In late October 2012, the manager travelled to Melbourne for the conference and went for drinks at a pub with colleagues, paid for by the company, following a staff dinner. Early the next morning, the manager returned to the hotel where they were staying, but, unable to find his room key, slept on a bench until a duty manager woke him shortly after 7am and arranged a key.
Three other state managers gave evidence to the NSW District Court that the manager was intoxicated when he arrived at the conference at about 9am, alleging that he smelled of alcohol, spoke loudly and inappropriately and was slurring.
The manager left the conference later that morning and met with a colleague to work on budgets before returning to his accommodation. Later that day, he was asked by his immediate supervisor, the company’s Asia-Pacific chief executive officer, to return to Sydney. Following an internal investigation, the manager was dismissed on 9 November.
Hearing his civil claim for damages on the grounds of wrongful dismissal, the court’s Judge Taylor found that on the balance of probabilities, the manager was “at least to some extent” intoxicated when he arrived at the conference. But he was not persuaded that the level of intoxication – nor the impact of this on the manager’s behaviour – was significant, or that his conduct was disruptive.
“There was no evidence of any aggression, violence, offensiveness, swearing, physicality or unsafe behaviour,” Judge Taylor said.
“The observation of his intoxication made at the rear of the room by the other state managers … was that (he) smelt of alcohol, and for a short period when he involved himself in the table discussion, he spoke loudly and lacked seriousness.

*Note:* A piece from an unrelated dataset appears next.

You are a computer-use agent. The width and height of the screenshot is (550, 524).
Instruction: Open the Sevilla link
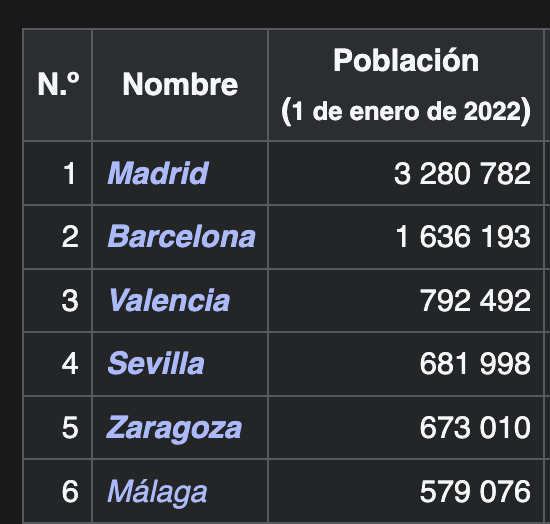[156, 363]
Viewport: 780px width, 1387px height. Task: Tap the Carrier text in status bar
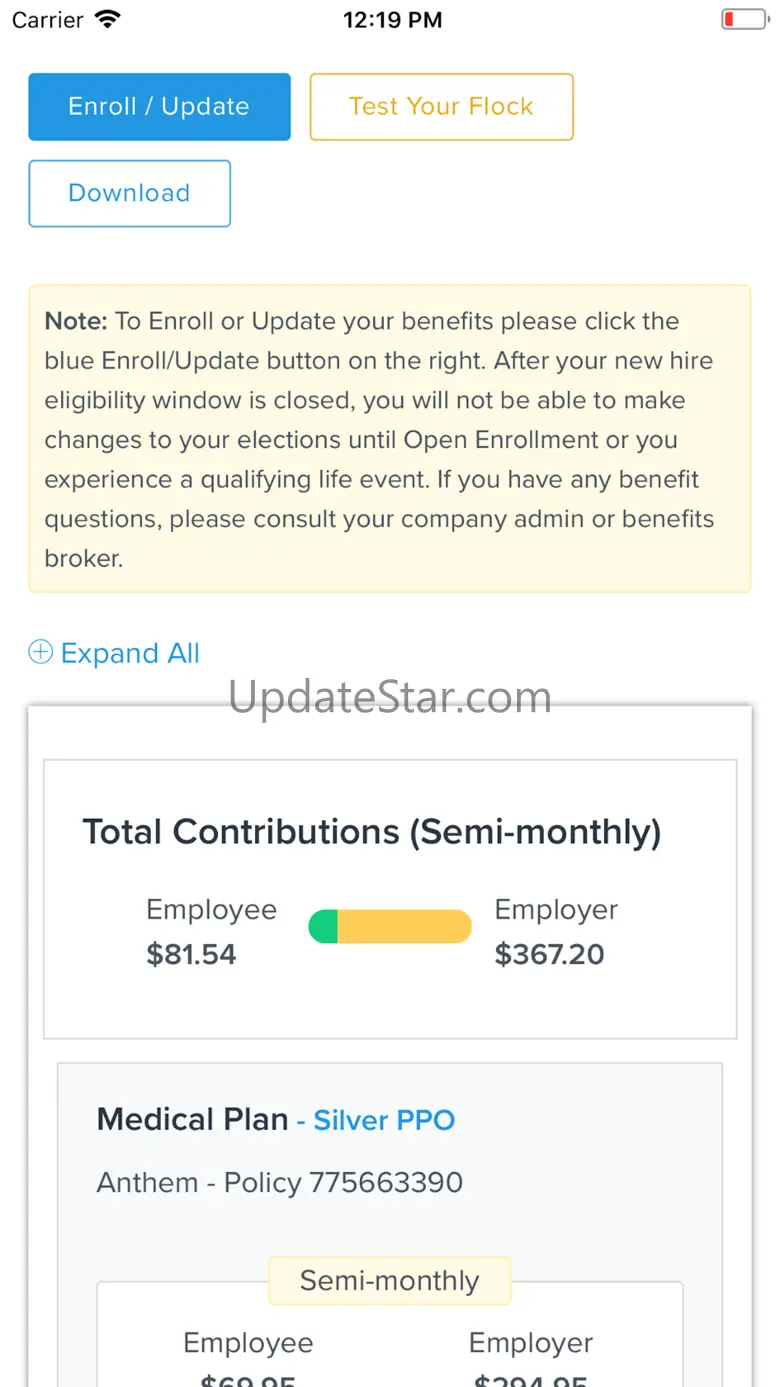47,20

This seems minimal in terms of the effect on others, especially in view of the lack of evidence from other junior staff or the presenters.”
In relation to claims that the manager had thrown a lolly and made animal noises, Judge Taylor said the former was not an unusual practice for the company when it attempted to encourage participation in work exercises, and that the latter was apparently to one person, another state manager, while referring to a recent safari trip. He pointed out that the manager had spent most of his time at the conference at the back of the room working alone on his iPad.

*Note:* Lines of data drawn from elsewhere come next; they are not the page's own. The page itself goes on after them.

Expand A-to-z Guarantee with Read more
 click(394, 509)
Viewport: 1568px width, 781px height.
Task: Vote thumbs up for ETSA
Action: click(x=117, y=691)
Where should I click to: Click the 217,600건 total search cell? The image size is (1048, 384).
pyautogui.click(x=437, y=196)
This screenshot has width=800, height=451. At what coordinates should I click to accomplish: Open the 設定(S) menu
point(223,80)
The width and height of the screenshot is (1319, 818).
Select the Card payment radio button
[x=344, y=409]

Significantly, the Judge said the company’s approach to alcohol consumption was relevant to the seriousness that should be attributed to the manager’s intoxication. He noted the company submission that the trip to the pub was a work-related function, and said it routinely met the cost of alcohol consumed at employee gatherings, “irrespective of the quantity consumed or the ultimate level of intoxication of the participants”.
“Standing alone, these matters do not enhance the seriousness of the intoxication, or suggest that it involved a significant departure from common company standards.”

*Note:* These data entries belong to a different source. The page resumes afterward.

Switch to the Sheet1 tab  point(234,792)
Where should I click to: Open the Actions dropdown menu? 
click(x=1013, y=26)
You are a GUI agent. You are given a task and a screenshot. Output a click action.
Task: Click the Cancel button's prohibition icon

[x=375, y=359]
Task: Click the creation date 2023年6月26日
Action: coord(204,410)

Judge Taylor said that at the time, alcohol consumption in a work context was not uncommon amongst employees of the company, who were “expected to socialise and consume alcohol with clients and prospective clients”.
He referred to unchallenged evidence that the CEO advocated a policy that its brokers “follow the client” in relation to alcohol consumption. While acknowledging that there were no clients present at the pub, Judge Taylor said this approach was one of the matters that informed “whether excessive consumption of alcohol on one occasion, or the arrival at work later that morning hungover or in a state of low-level intoxication, is sufficient to constitute gross misconduct warranting termination”.
Despite finding that the manager had engaged in misconduct, the Judge said “a proper reading” of his employment contract and the company’s policies, in the context of its practices in relation to alcohol, indicated that intoxication at work “of itself” did not warrant summary dismissal for gross misconduct.
“Something more is required, some aggravating conduct such as repetition of the intoxication, a severe level of intoxication, adverse impact on employee or client safety, violence, offensive conduct or offensive language, a serious impact on reputation or significant financial loss.
“But none of these features or other aggravating features existed in this case. Here there was a manifestation of low-level intoxication, without other consequences or behaviour of significance.
“It was not serious misconduct in serious circumstances.”
Judge Taylor noted that another employee who drank with the manager the night before did not attend work the next day “presumably … because of her condition” and that she was not summarily dismissed. The manager’s conduct should be regarded “as a solitary, one-off event in a period of almost nine years’ employment”, he said.
The court ordered the company to pay the man $296,650 in damages, comprised of amounts for lost salary, retention bonuses, long service leave and interest. Judge Taylor took into account that the manager’s contract entitled the company to terminate his employment with six months’ notice and assessed his damages on this basis.